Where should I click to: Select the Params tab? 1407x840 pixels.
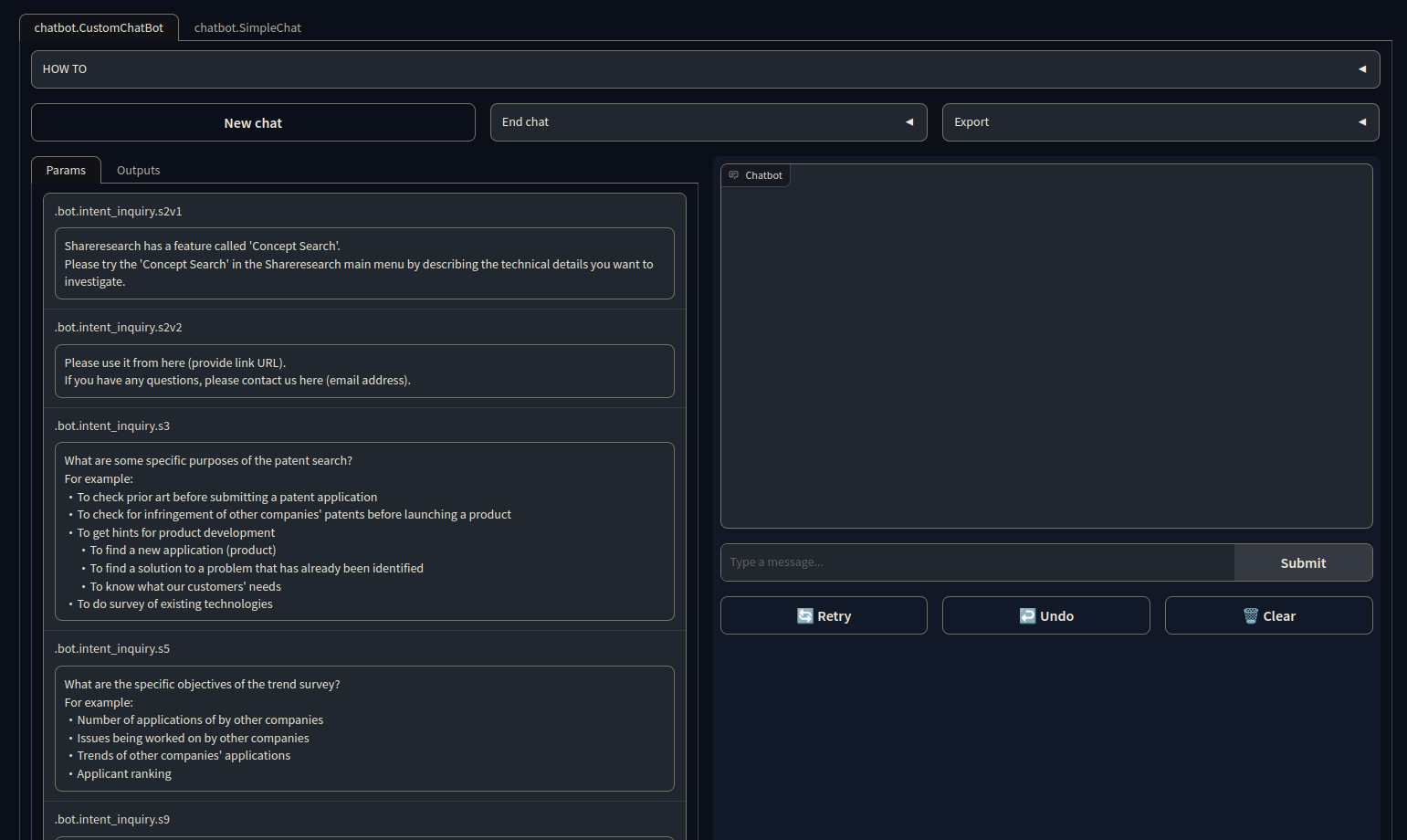coord(66,170)
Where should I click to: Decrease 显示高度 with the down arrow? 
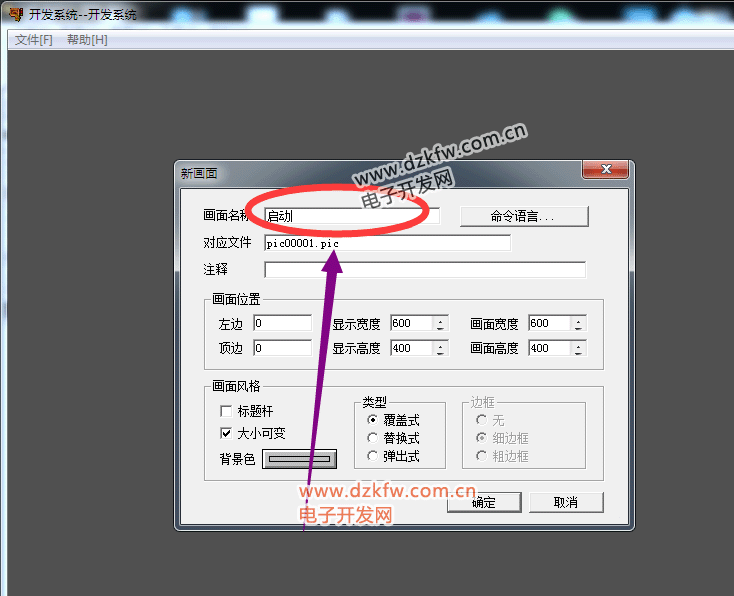[439, 352]
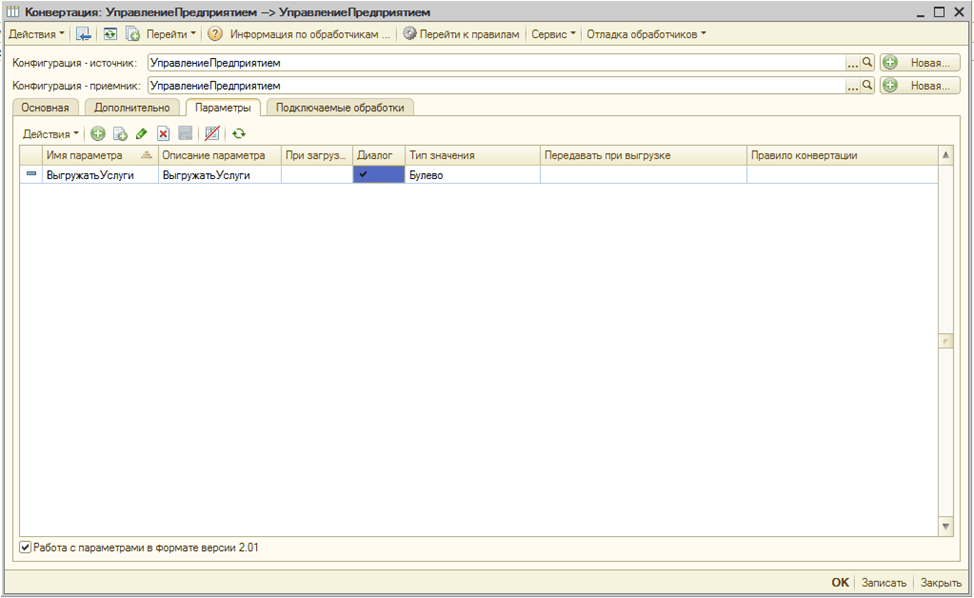The image size is (974, 598).
Task: Click the Записать button
Action: point(883,583)
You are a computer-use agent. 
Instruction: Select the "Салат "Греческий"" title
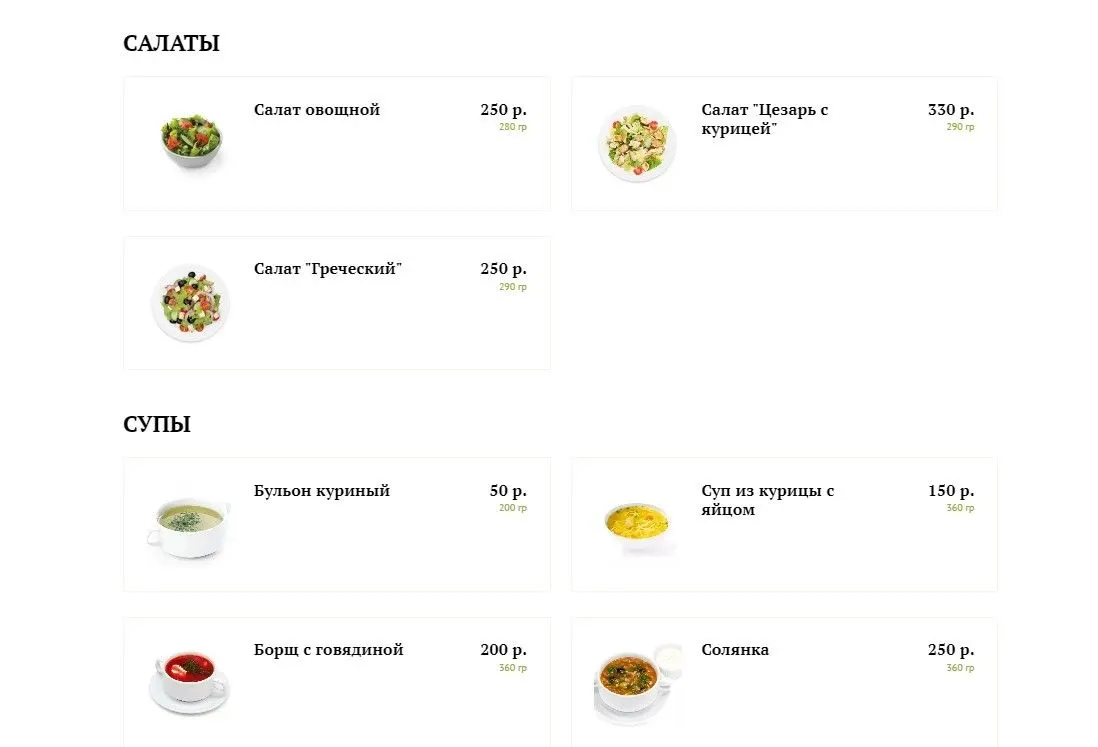tap(327, 269)
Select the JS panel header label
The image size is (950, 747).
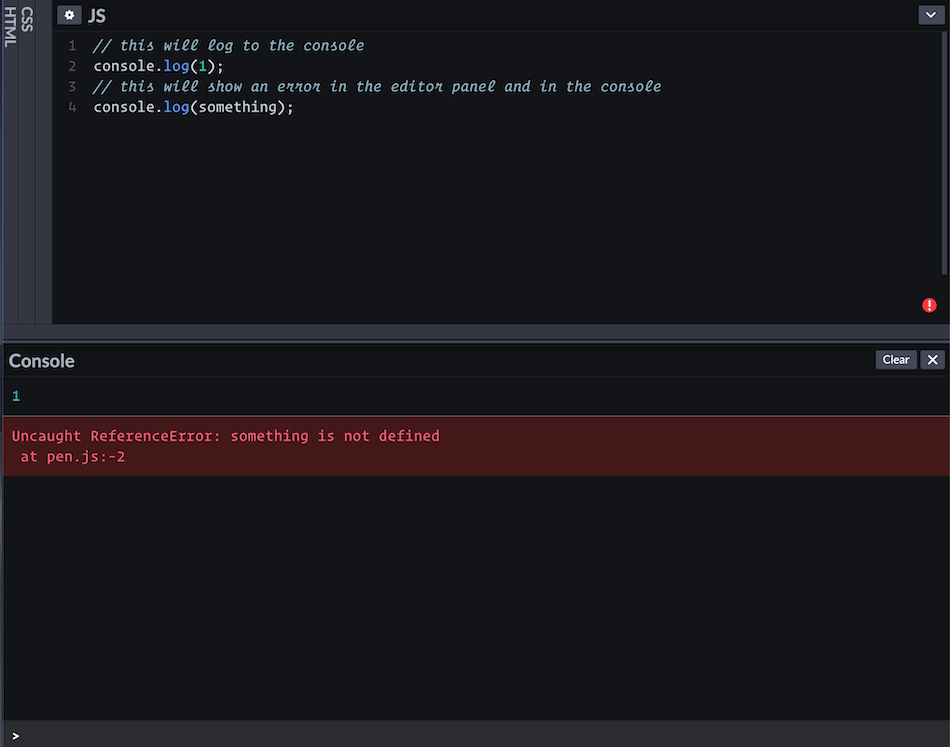point(96,15)
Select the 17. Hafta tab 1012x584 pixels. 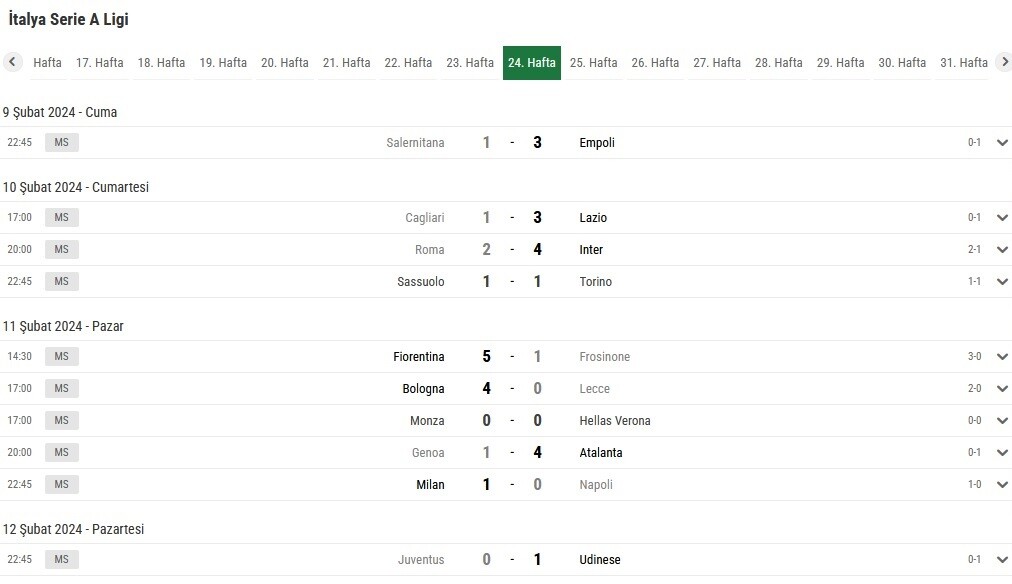point(99,63)
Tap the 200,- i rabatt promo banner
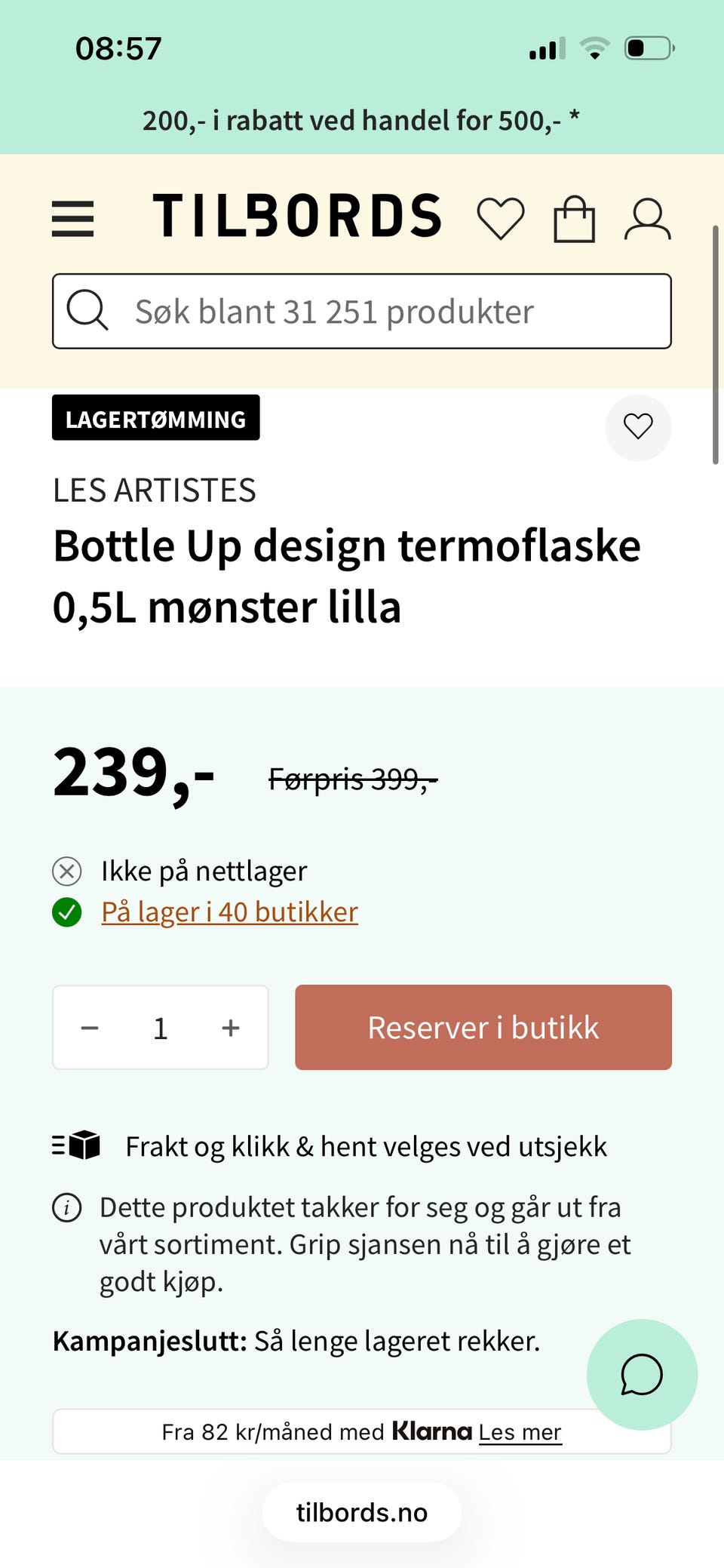Image resolution: width=724 pixels, height=1568 pixels. [362, 120]
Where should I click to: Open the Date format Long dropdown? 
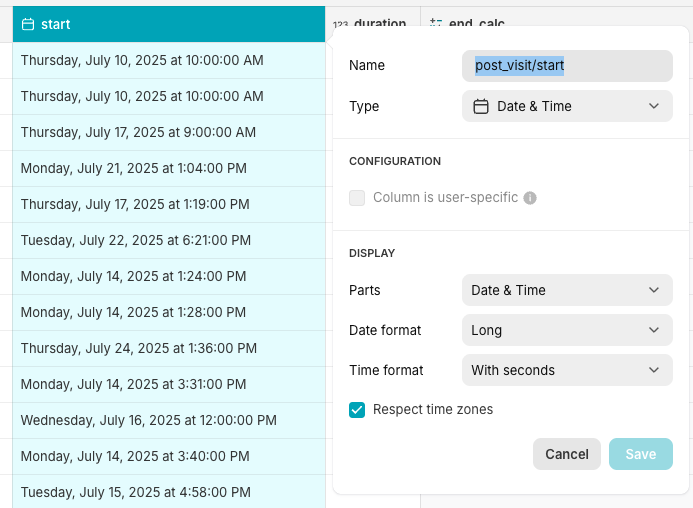[567, 330]
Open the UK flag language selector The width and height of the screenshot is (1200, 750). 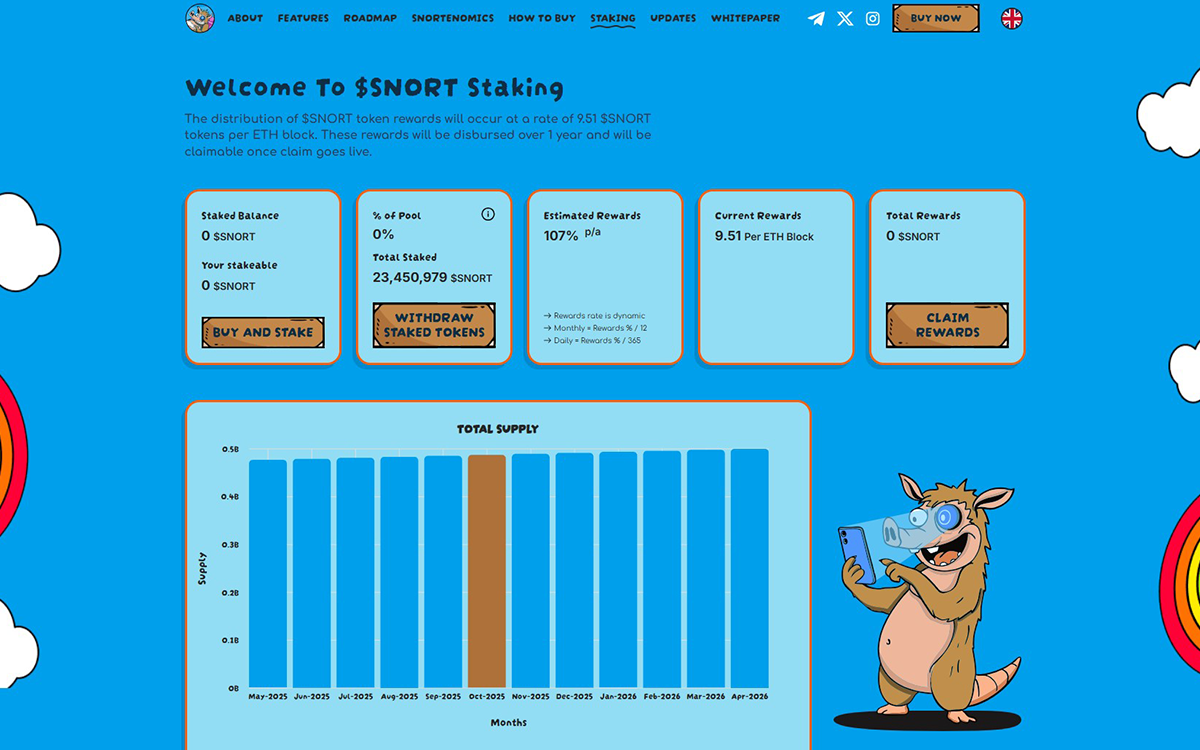point(1012,18)
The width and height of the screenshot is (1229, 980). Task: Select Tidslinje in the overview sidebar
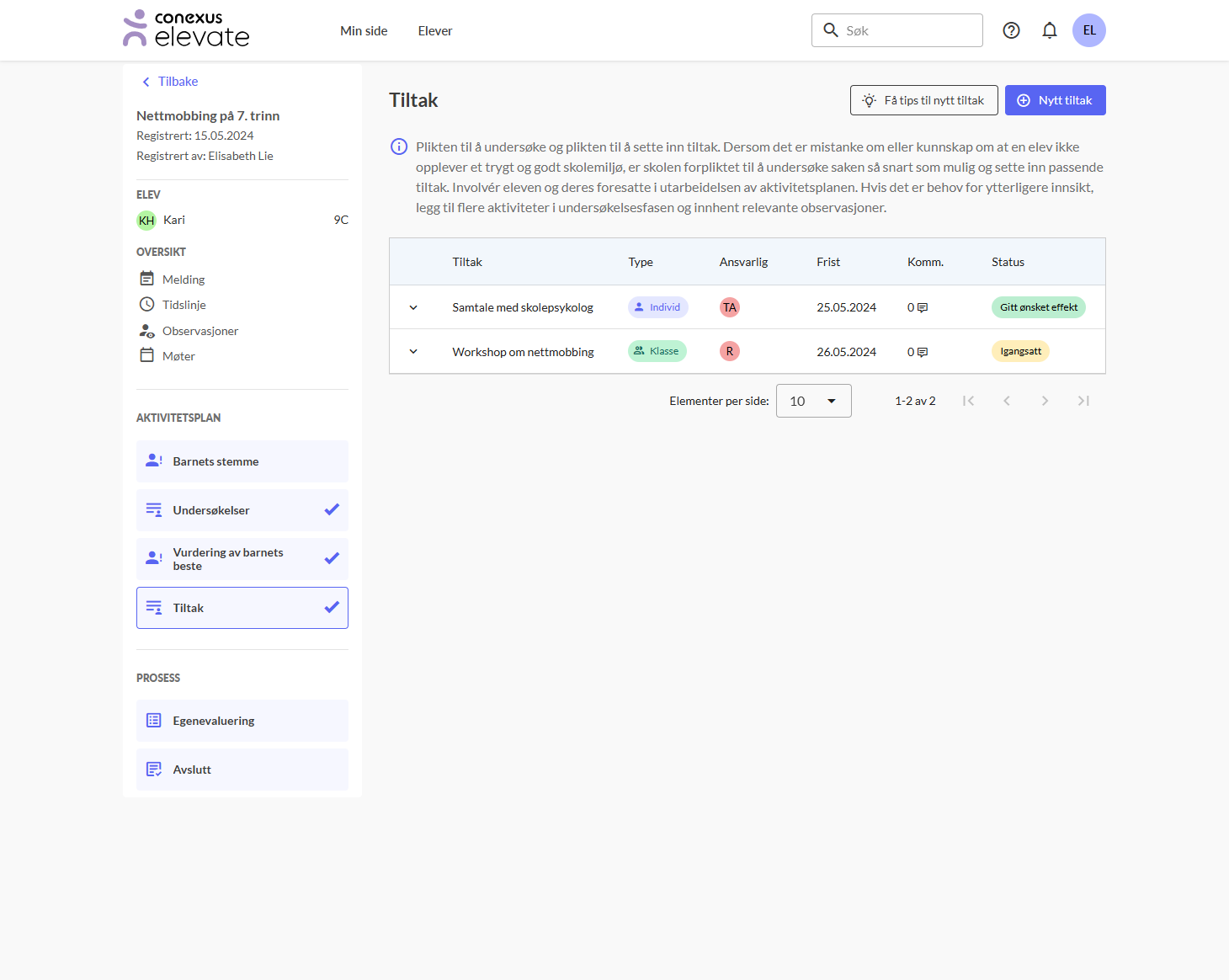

□ □ □ □ □ □ □

**TO DO**:
Restate the lines of the records exactly, starting at the first and stopping after the line with "You are a computer-use agent.". Leave out any picture.

**SOLVED EXERCISE**:
Where should I click to: Select the Params tab? 1407x840 pixels.
coord(66,170)
Where should I click to: Decrease 显示高度 with the down arrow? 
[439, 352]
The image size is (974, 598).
Task: Click the Записать button
Action: point(883,583)
You are a computer-use agent. 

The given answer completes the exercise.